> [DO THIS]: Write the next part of the account of the tour through Jake's machine shop, starting right after his description of the mortar.

> [SUPPLIED TEXT]:
He then picks up a five foot long, twenty inch tall, metal sheet cut out of the Indian Head from the old Indian Motorcycle Logos off their gas tanks. Some of the cuts are paper thin. He shows me this by holding it in front of the overhead lights. We move along. “This old boy is a ‘MAZATROL’ 99. Made in Italy in the late 1930’s. Weighs two tons. I can still press rough parts out of Magnesium and Aluminum with it with very few flaws!”

Now, Jake is creeping up on 70. He’s trim with a hillbilly beard. Maybe 145 pounds. Wears those giant wide suspenders to hold up his Levi’s full of wrenches and gauges of all sorts and sizes. Maybe five seven. Still full of pep and active. More machines come into view. His shop is even larger then I thought. After we go past the, ‘BLIST GRINDER’, 1955, a long row of seven foot tall metal tool boxes cover one ENTIRE wall of this part of the shop. Another longer building telescopes even farther back, hidden by the tool box back wall. In between every other tool box? Huge six foot tall gun safes of all colors and lock configurations. Some have no locks at all and are opened up half way. Inside are metal dies and such of all types. “See those dies? In that safe alone sits about $200,000 worth of custom dies. Mainly for the military and aero space companies!” I count twenty two safes all along the wall and around the shop here and there. I hadn’t noticed them before in awe of all the giant machines. I ask Jake how he can see into the top drawers of the fifty drawer and tray fronted tool boxes. He looks at me like I’m crazy and says a matter of fact, “I get a ladder!” Duh. On we go.

Two side by side ten foot tall and thirty foot long ‘DUTCH SAWS COMPANY’ articulating cut off stamps, lathes of all types, big as a VW Bus, ‘Nugier Air Drill’, a ‘JOHNSON MILL’, an entire room sized booth for a ‘MILLER WELDER’. After the ‘DO ALL’, the ‘LAGUN’ impact torque converter, and the, ‘HERCULES GRINDER’, I ran out of note paper. I also ran out of tour. The other section of the building was family and employees only.

As Jake leads me back to his office, I try and get one last look over my shoulder. Jake stops, then says, “Well, come on out side and I’ll show you a little side project we’ve been working on!” Out a side door, I shoot a glance Sack’s way. He’s in auto repair land with Mickey. Out into the blazing sun we go. I put on my shades and walk right into the back of Jake. He had stopped, and I wasn’t paying attention. I apologize as I spot his project. I look at him and mouth the words, “A Morter?” Jake nods and gives me the low down. “It’s 185 lbs all together. We tried a removable bottom plate. Too dangerous. You want some solid welds on this baby! It’s fired by packets of black powder set off, (crouches down onto his knees next to it) by a conventional fuse shoved into this hole here in the base of the tube. Pretty basic, actually!”

> [ENTRIES]:
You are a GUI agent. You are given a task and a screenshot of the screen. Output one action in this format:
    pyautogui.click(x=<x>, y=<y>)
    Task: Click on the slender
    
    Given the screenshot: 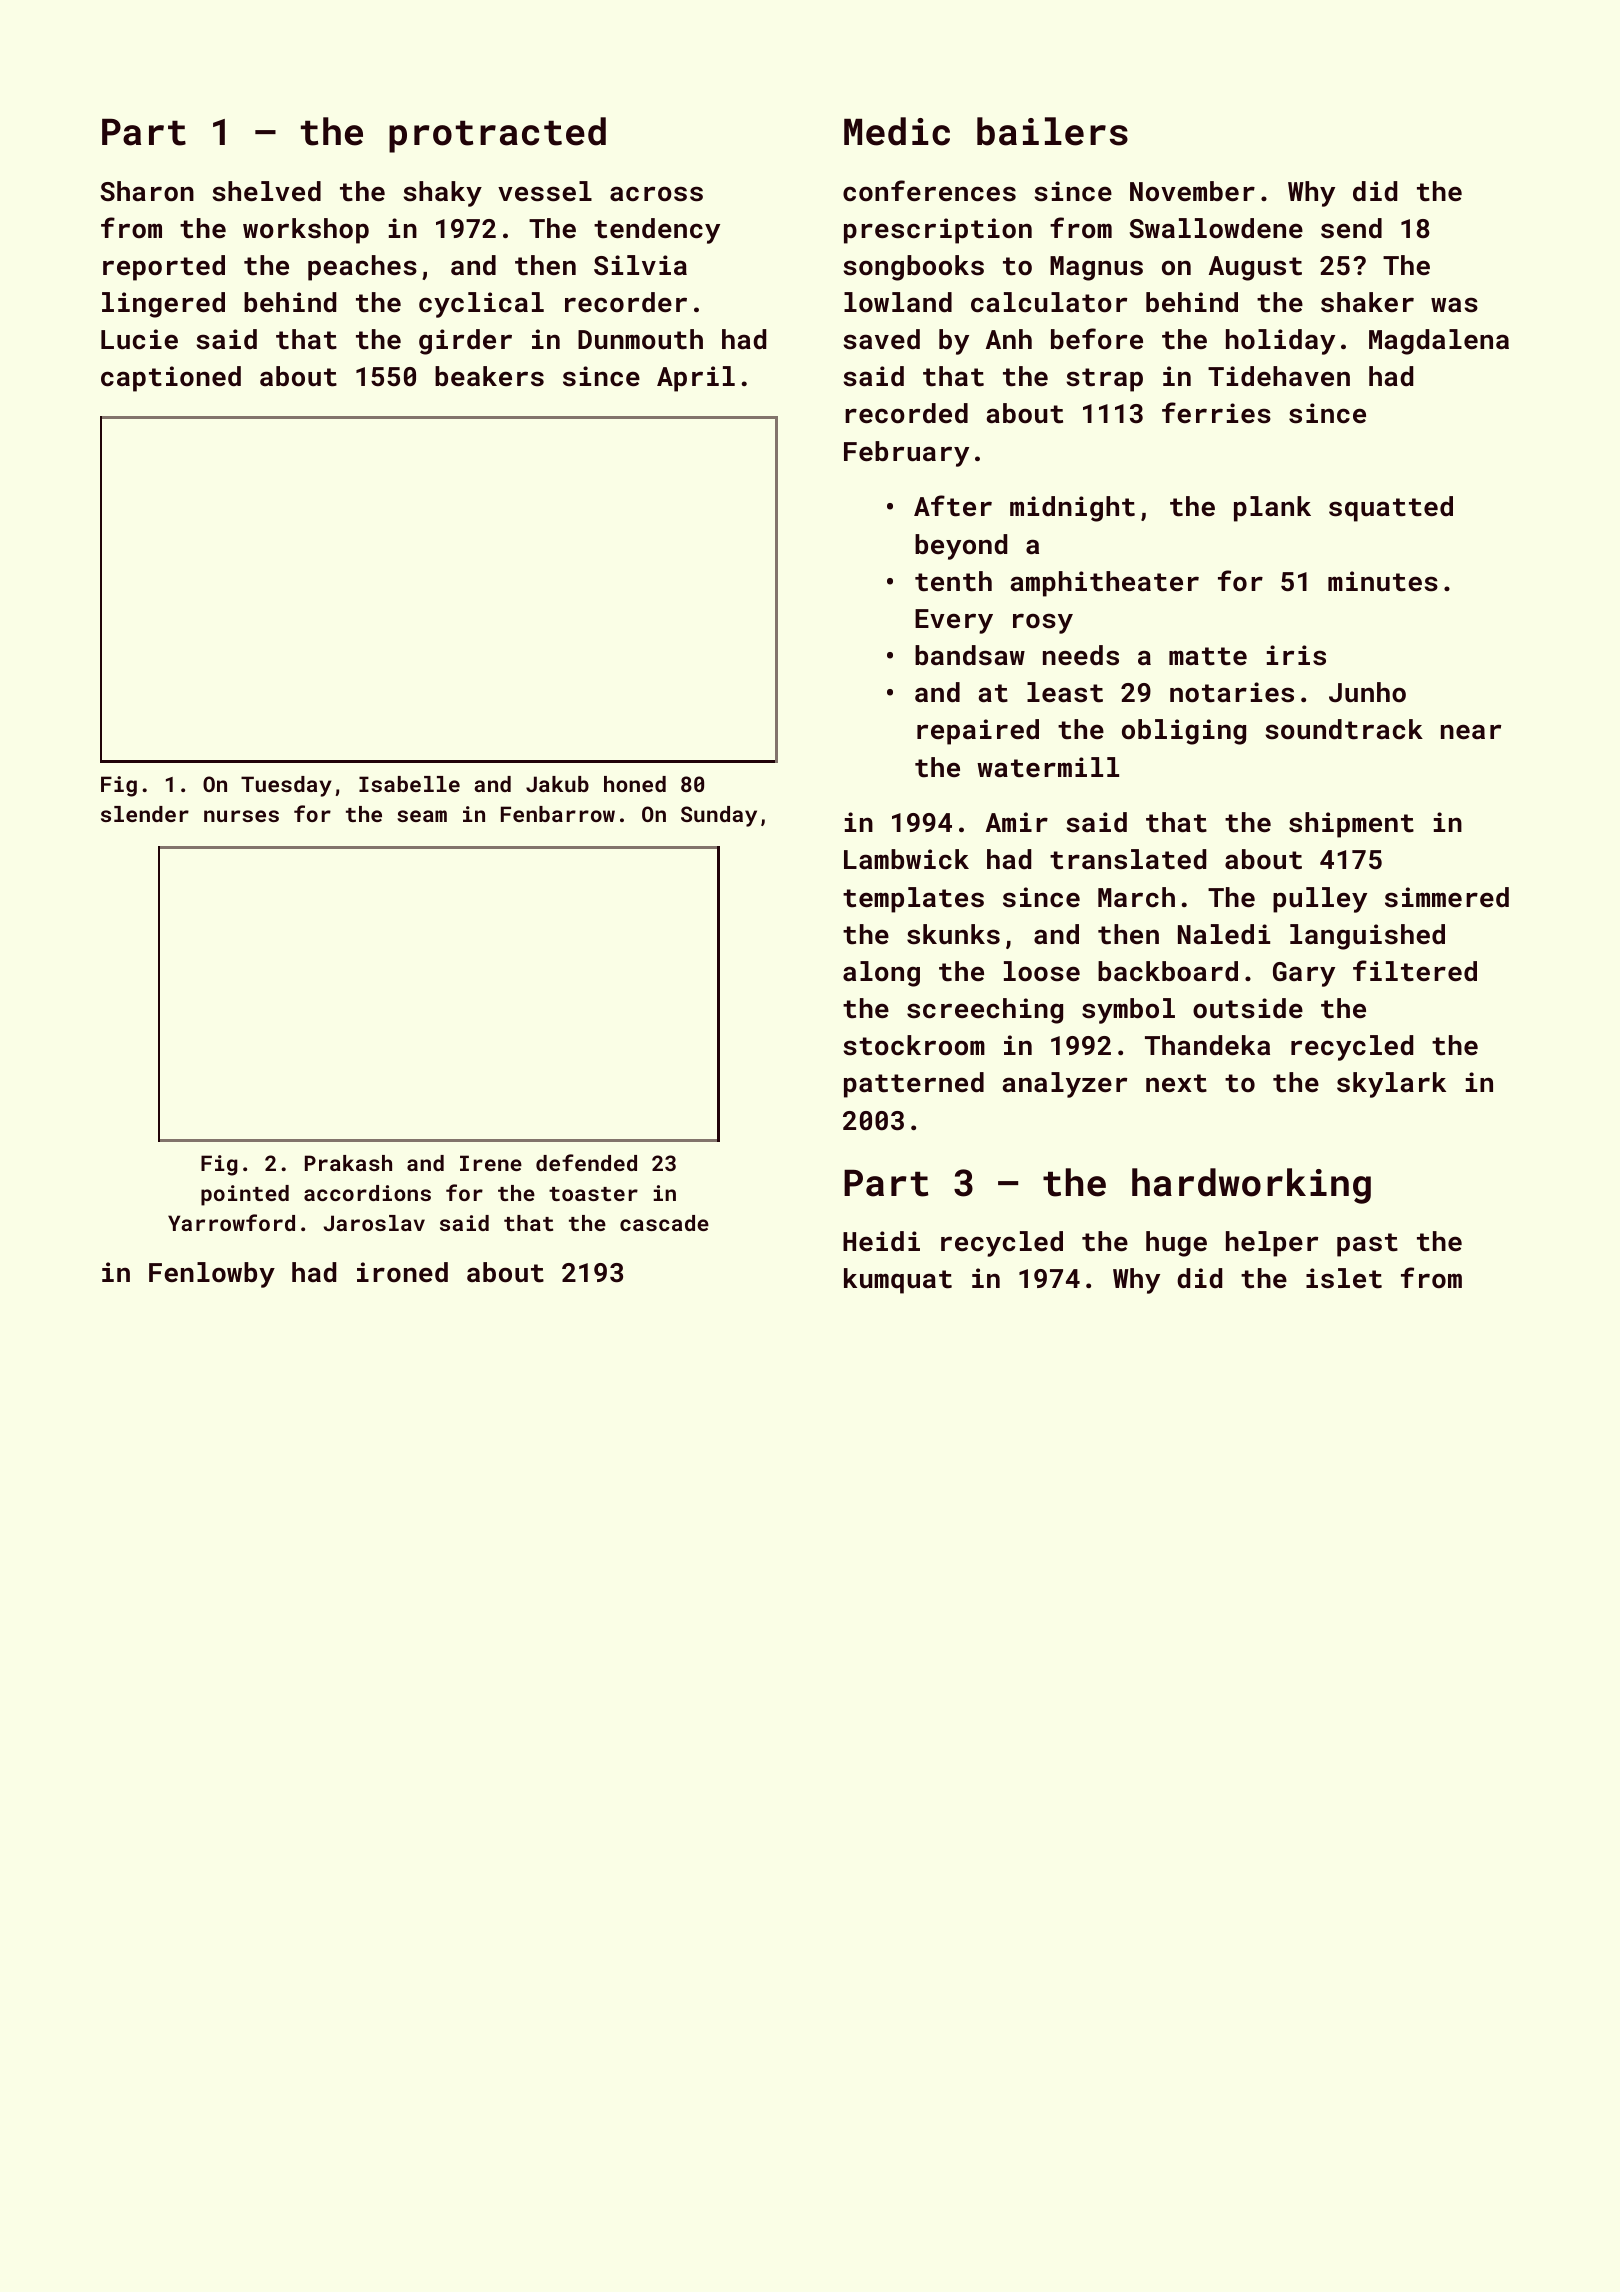 What is the action you would take?
    pyautogui.click(x=145, y=814)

> [EXERCISE RESPONSE]:
The tube is about four foot tall and about the size around of a bowling ball. Maybe because that’s what they fired out of it. Farthest shot? Four thousand feet. Impact pretty impressive if not hitting soft sand. Jake gets hundreds of bowling balls off the internet from closing bowling alleys all over the U.S. I asked him if I could see it in action. No way. They took it far out into Death Valley to fire it safely. Maybe I could come out on some other occasion? Told him I really would love that. I asked him how they moved it around. It looked pretty bulky and heavy. A lot heavier then 185. Jake points past me towards a giant rear yard full of vehicles. His finger is pointing at something I’ve always wanted. A 1938 “DROTT’ yard crane.

These babies are RARE. I’ve only seen them in photographs. As we walk over to it the urge to offer thousands of dollars I do not have is bitten back by a reality check. I climb up into the battered, but still cushioned, seat and look for the controls. No controls or steering wheel at all. Just toggle switches. Toggle switches? Jake is smiling. He fills me in. “You didn’t know they were all electric, did ya!” I’m blown away. I hop down and Jake shows me how to work it. “Every wheel has its own toggle array. Back, forward, left and right. He turns to his right, and just under the boom extension are about twenty toggles. I can read the faded metal instruction tags under them. You had to turn completely around on the seat to operate the four extender support legs in front of each hard rubber drive wheel. Jake knows what’s coming next and saves my breath. “It’s not for sale. EVER!” That took care of that. This was built in the 1930’s! No fumes in your shop. Quiet. Dependable. Would I trade my 1946 UNIT Crane for it? No fucking way. But, I sure would love to see this baby parked next to it.

Sack and I end up goofing at ‘Terrible Town Casino’, in downtown Pahrump. The place is pretty crowded. I’ve never won anything gambling so I headed for the coffee shop and some iced tea. I ask a tired but nice Latino waitress if it’s always so busy. She informs me that it’s like this on the first of the month. People get their checks and they come to ‘parlay’ them into quick fortunes. As soon as it;s all gone, it’s cat food and food stamps until the next first. “Come by tomorrow. Plenty of seats at the machines!”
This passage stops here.